The package — what we file
A typical Streamlined submission includes:
- Three years of Form 1040. Filed as amended returns if originals were filed (typically not, in the SFOP context), or as original returns under the "first-time delinquent" rationale. Each year reports worldwide income, foreign tax credits, and any treaty positions.
- Required information returns with each year — Form 8938 (FATCA), Form 8621 (PFIC), Form 3520 / 3520-A (foreign trusts including, in many cases, TFSAs and RESPs).
- Six years of FBARs (FinCEN Form 114) — filed electronically with the Treasury, one for each calendar year for which the FBAR due date has passed.
- Form 14653 — the certification of non-willful conduct, signed under penalties of perjury, including a written narrative explanation of why the failure was non-willful.
The non-willful narrative
Form 14653 is the most important document in the file. It requires a narrative — in the taxpayer's own words — describing why they were non-willful. Strong narratives are built on facts: born in the US but moved to Canada as an infant; never knew the US filing obligation continued for non-resident citizens; relied on Canadian advisors who didn't flag the issue; first learned of the obligation when [specific event].

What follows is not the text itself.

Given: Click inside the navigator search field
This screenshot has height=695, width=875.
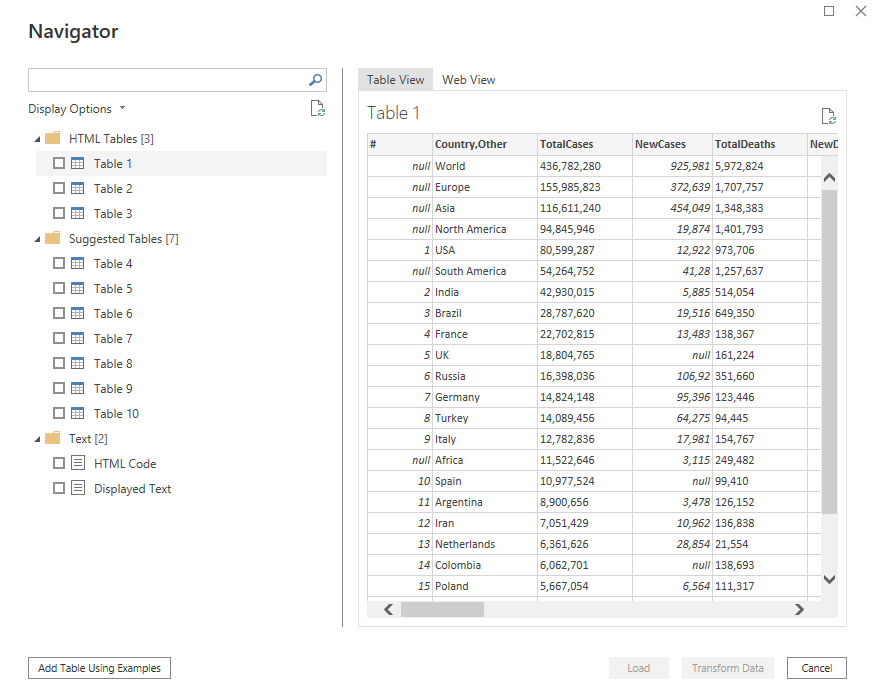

Weak narratives — "I just didn't know" — are accepted less reliably. Where there's any complexity (large amounts, multiple unfiled years, business income), the narrative should be drafted carefully with the help of counsel. A signed Form 14653 that turns out to overstate the non-willfulness becomes a perjury exposure for the taxpayer.
What Streamlined doesn't do
SFOP does NOT:
- Address ongoing compliance. Future-year returns must continue to be filed on time.
- Provide protection against criminal prosecution for willful conduct. If the certification is later found to be false, the criminal exposure remains.
- Address the Canadian side. Where Canadian returns or income disclosures are also missing, a parallel Canadian Voluntary Disclosure Program (VDP) submission is normally required.
The Canadian counterpart
For US-citizen-Canadian-residents whose Canadian filings are complete and current (which is the usual case), the Canadian side needs no parallel action. Where the same income or asset triggered Canadian as well as US non-compliance, the VDP runs in parallel — typically with the US Streamlined package filed slightly before or after the Canadian VDP. We coordinate the two engagements as a single matter.
The takeaway
Streamlined Foreign Offshore is a settled, well-understood path back into US compliance for non-willful taxpayers. The work is mechanical once the eligibility analysis is complete. The risk is in the narrative — a strong non-willful certification turns the package into a closed file; a weak one leaves the IRS room to reopen years later.